### [ENTRIES SUPPLIED]
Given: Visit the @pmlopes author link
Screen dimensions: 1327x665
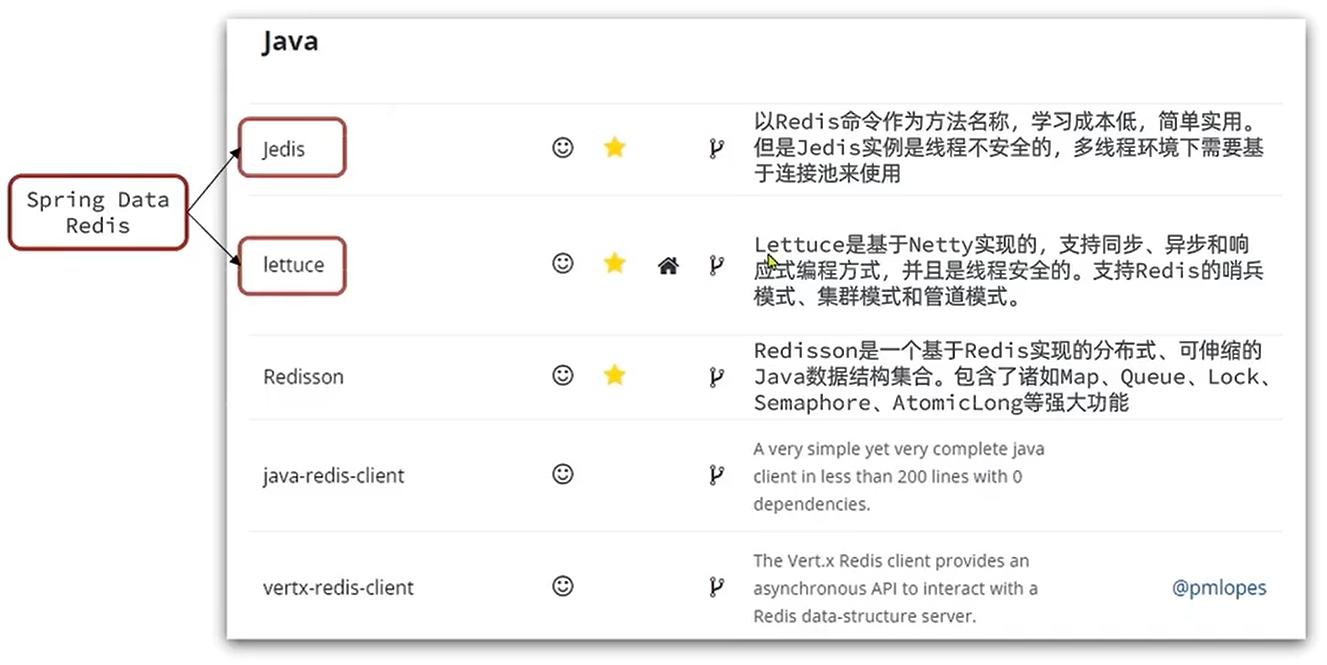Looking at the screenshot, I should [1219, 588].
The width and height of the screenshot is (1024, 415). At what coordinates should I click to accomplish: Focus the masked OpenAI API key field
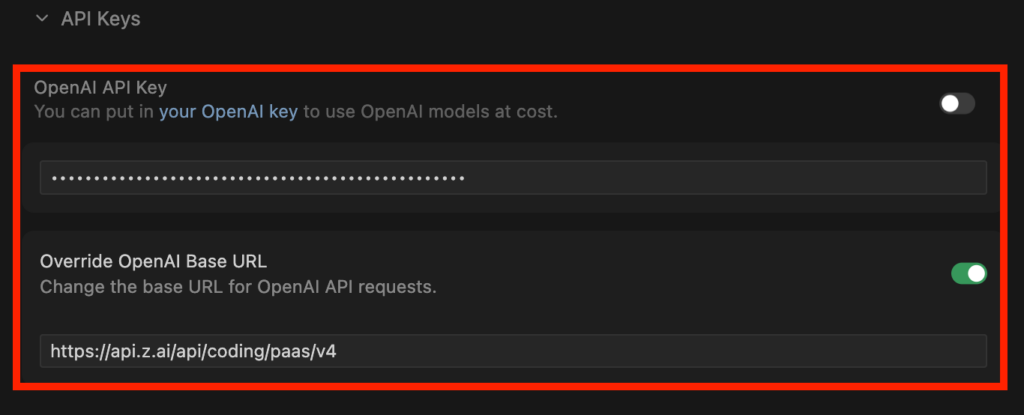[x=512, y=178]
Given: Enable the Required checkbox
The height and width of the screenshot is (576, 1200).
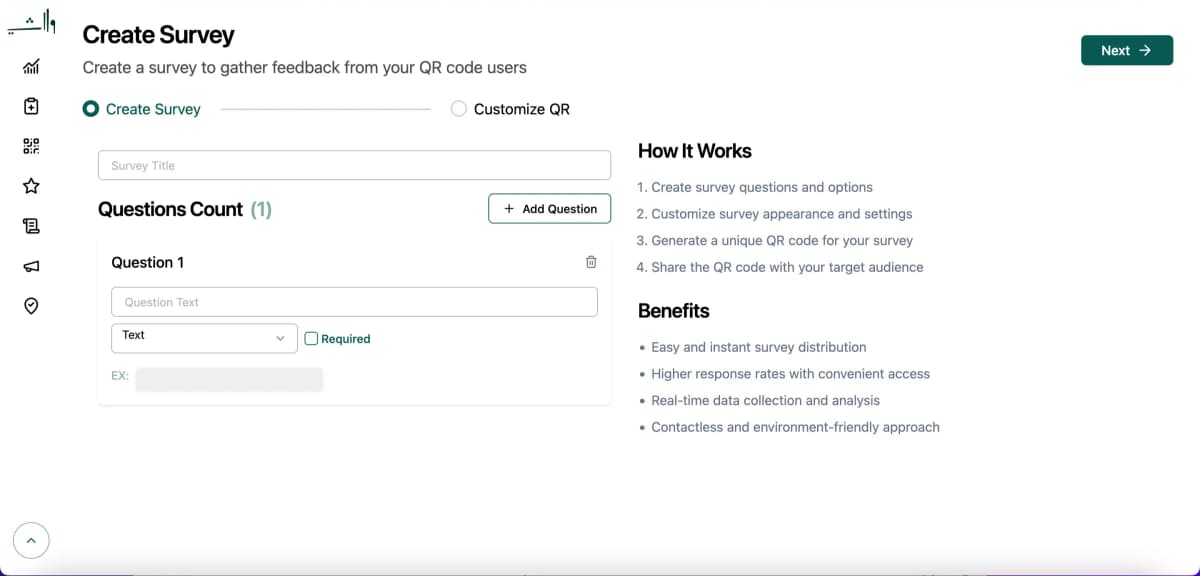Looking at the screenshot, I should point(312,338).
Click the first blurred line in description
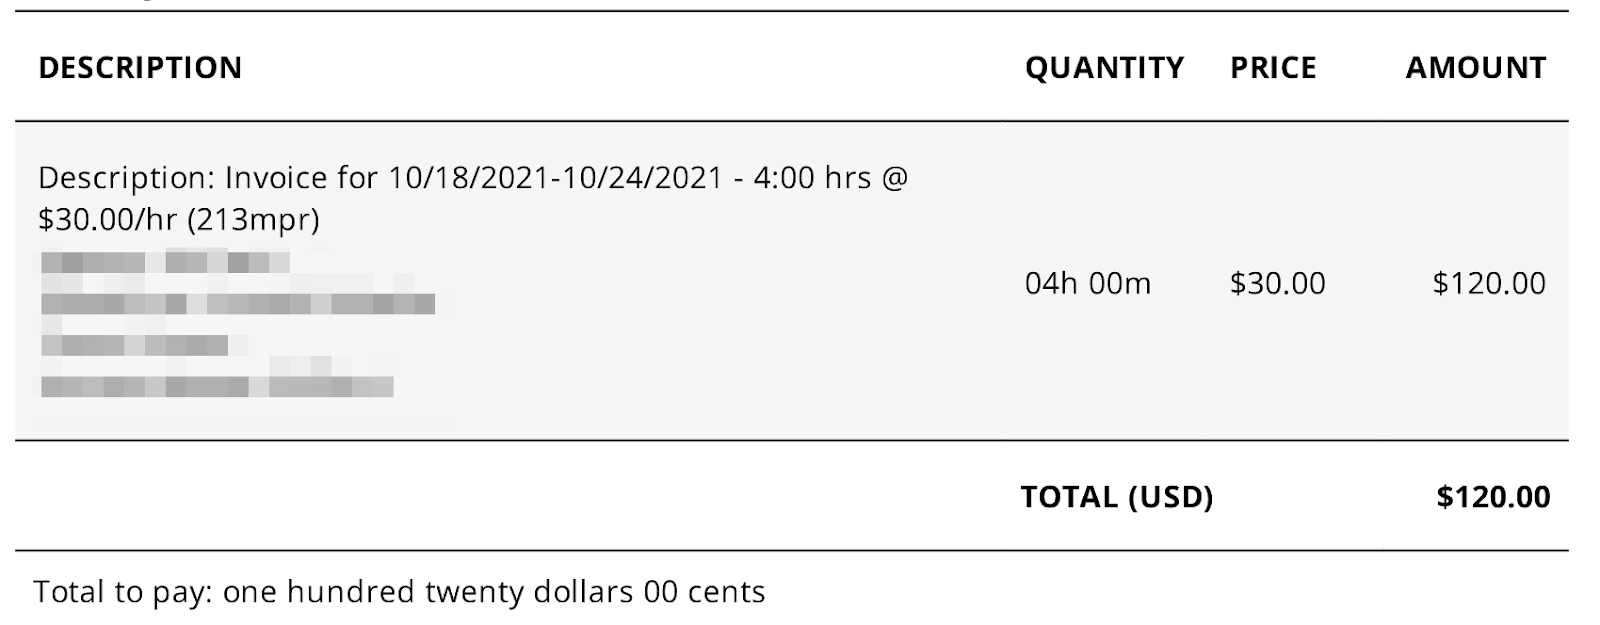This screenshot has width=1600, height=625. (x=165, y=263)
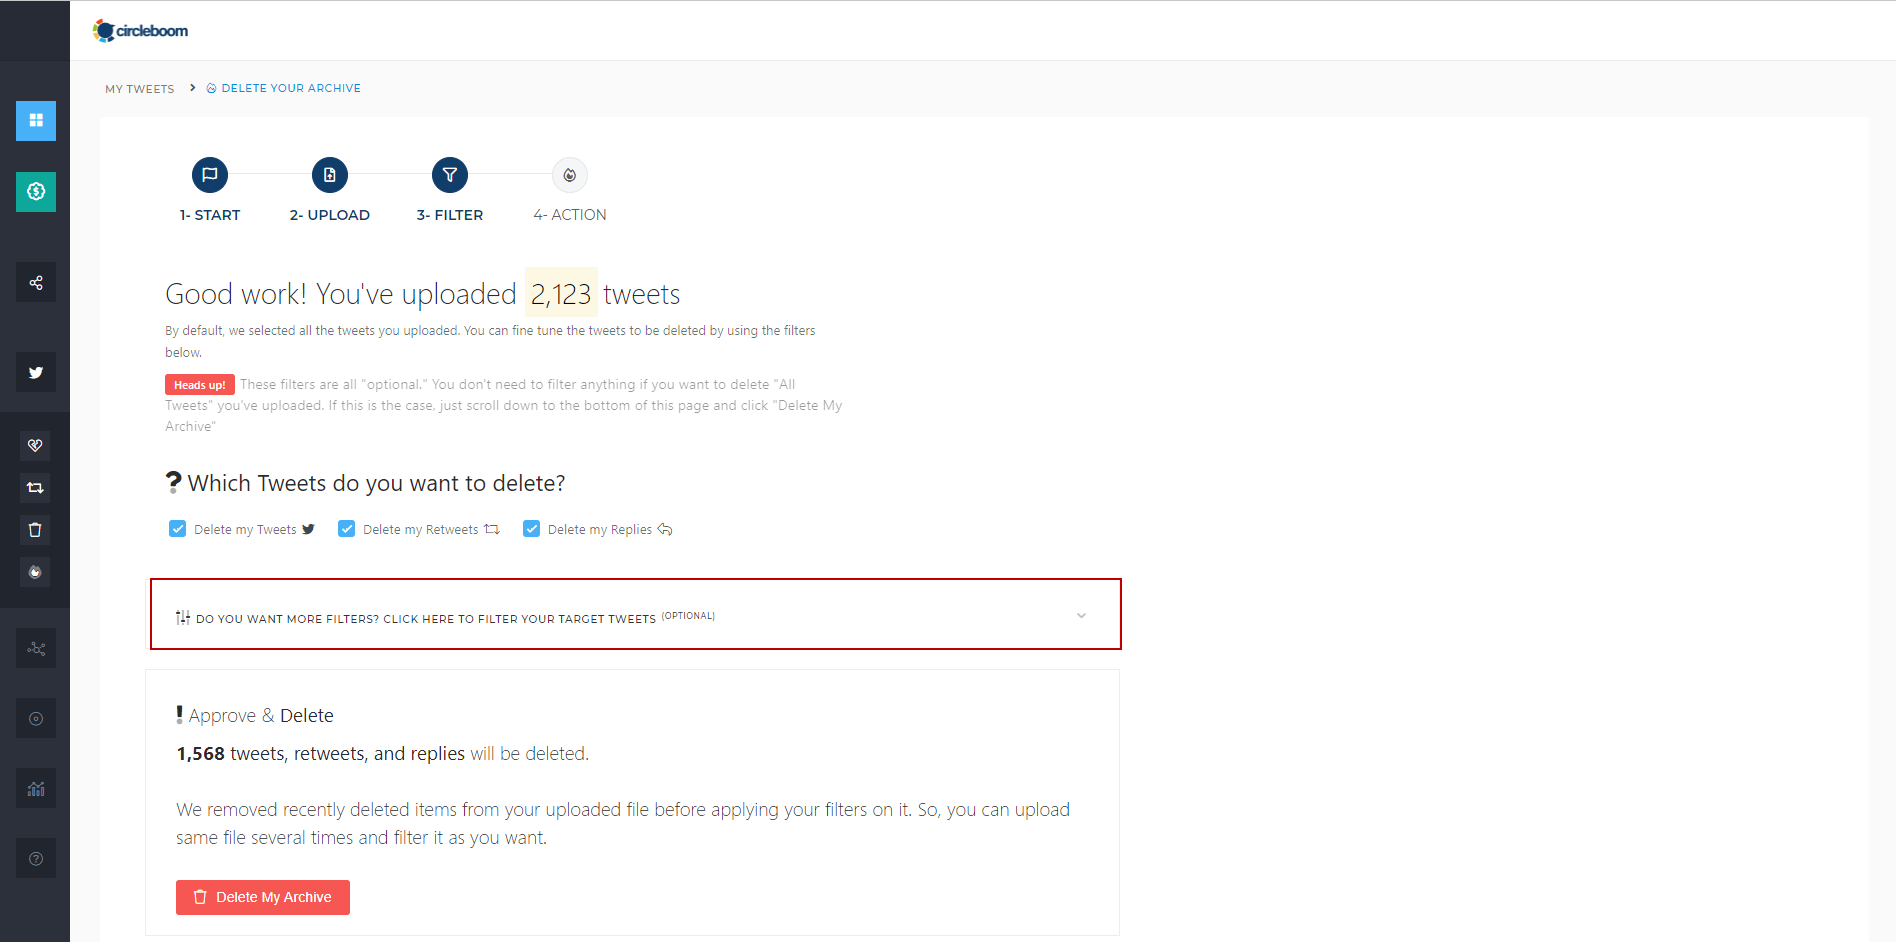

### [REQUIRED WORK]
From the line containing "Given: Enable the Required checkbox" to the end of the data above, give those lines again verbatim, with both endpoints included and no images.

### [SOLVED EXERCISE]
Given: Enable the Required checkbox
The height and width of the screenshot is (576, 1200).
Looking at the screenshot, I should point(312,338).
Click the first blurred line in description
This screenshot has width=1600, height=625. (x=165, y=263)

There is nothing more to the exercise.